AVAILABLE RECORDS Start Marker

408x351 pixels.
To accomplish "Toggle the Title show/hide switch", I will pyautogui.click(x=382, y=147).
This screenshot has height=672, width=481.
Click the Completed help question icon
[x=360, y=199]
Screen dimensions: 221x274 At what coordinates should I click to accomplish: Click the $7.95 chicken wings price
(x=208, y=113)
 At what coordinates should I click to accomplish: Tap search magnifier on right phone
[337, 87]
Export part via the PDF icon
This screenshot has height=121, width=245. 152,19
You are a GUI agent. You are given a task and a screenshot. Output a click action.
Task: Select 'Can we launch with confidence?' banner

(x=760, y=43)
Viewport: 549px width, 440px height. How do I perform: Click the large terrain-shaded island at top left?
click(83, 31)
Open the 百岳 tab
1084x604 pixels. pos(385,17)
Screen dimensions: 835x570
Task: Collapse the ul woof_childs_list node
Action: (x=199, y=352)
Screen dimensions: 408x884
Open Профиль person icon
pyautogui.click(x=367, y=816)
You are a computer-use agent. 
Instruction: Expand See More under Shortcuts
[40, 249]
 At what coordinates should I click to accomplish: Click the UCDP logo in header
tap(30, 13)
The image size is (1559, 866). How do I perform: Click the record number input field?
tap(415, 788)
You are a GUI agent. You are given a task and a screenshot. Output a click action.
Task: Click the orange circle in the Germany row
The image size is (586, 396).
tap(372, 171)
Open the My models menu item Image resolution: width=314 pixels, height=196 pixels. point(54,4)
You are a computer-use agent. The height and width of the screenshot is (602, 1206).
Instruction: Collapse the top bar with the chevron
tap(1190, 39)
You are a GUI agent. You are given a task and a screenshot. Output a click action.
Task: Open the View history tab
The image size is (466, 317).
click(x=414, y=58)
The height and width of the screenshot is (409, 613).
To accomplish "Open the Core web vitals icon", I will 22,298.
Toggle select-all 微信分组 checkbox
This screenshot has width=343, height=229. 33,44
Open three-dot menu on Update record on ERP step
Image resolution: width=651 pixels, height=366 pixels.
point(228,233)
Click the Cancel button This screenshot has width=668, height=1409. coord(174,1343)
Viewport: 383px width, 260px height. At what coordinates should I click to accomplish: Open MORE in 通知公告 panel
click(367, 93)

AVAILABLE RECORDS End Marker

▶ _YOUR TASK_
Go through the material above line by line and copy it exactly.

▶ _YOUR SOLUTION_
408x351 pixels.
To accomplish "Toggle the Title show/hide switch", I will pyautogui.click(x=382, y=147).
This screenshot has height=672, width=481.
Click the Completed help question icon
[x=360, y=199]
Screen dimensions: 221x274 At what coordinates should I click to accomplish: Click the $7.95 chicken wings price
(x=208, y=113)
 At what coordinates should I click to accomplish: Tap search magnifier on right phone
[337, 87]
Export part via the PDF icon
This screenshot has height=121, width=245. 152,19
You are a GUI agent. You are given a task and a screenshot. Output a click action.
Task: Select 'Can we launch with confidence?' banner

(x=760, y=43)
Viewport: 549px width, 440px height. How do I perform: Click the large terrain-shaded island at top left?
click(83, 31)
Open the 百岳 tab
1084x604 pixels. pos(385,17)
Screen dimensions: 835x570
Task: Collapse the ul woof_childs_list node
Action: (x=199, y=352)
Screen dimensions: 408x884
Open Профиль person icon
pyautogui.click(x=367, y=816)
You are a computer-use agent. 
Instruction: Expand See More under Shortcuts
[40, 249]
 At what coordinates should I click to accomplish: Click the UCDP logo in header
tap(30, 13)
The image size is (1559, 866). How do I perform: Click the record number input field?
tap(415, 788)
You are a GUI agent. You are given a task and a screenshot. Output a click action.
Task: Click the orange circle in the Germany row
The image size is (586, 396).
tap(372, 171)
Open the My models menu item Image resolution: width=314 pixels, height=196 pixels. point(54,4)
You are a computer-use agent. The height and width of the screenshot is (602, 1206).
Instruction: Collapse the top bar with the chevron
tap(1190, 39)
You are a GUI agent. You are given a task and a screenshot. Output a click action.
Task: Open the View history tab
The image size is (466, 317).
click(x=414, y=58)
The height and width of the screenshot is (409, 613).
To accomplish "Open the Core web vitals icon", I will 22,298.
Toggle select-all 微信分组 checkbox
This screenshot has width=343, height=229. 33,44
Open three-dot menu on Update record on ERP step
Image resolution: width=651 pixels, height=366 pixels.
point(228,233)
Click the Cancel button This screenshot has width=668, height=1409. coord(174,1343)
Viewport: 383px width, 260px height. At what coordinates should I click to accomplish: Open MORE in 通知公告 panel
click(367, 93)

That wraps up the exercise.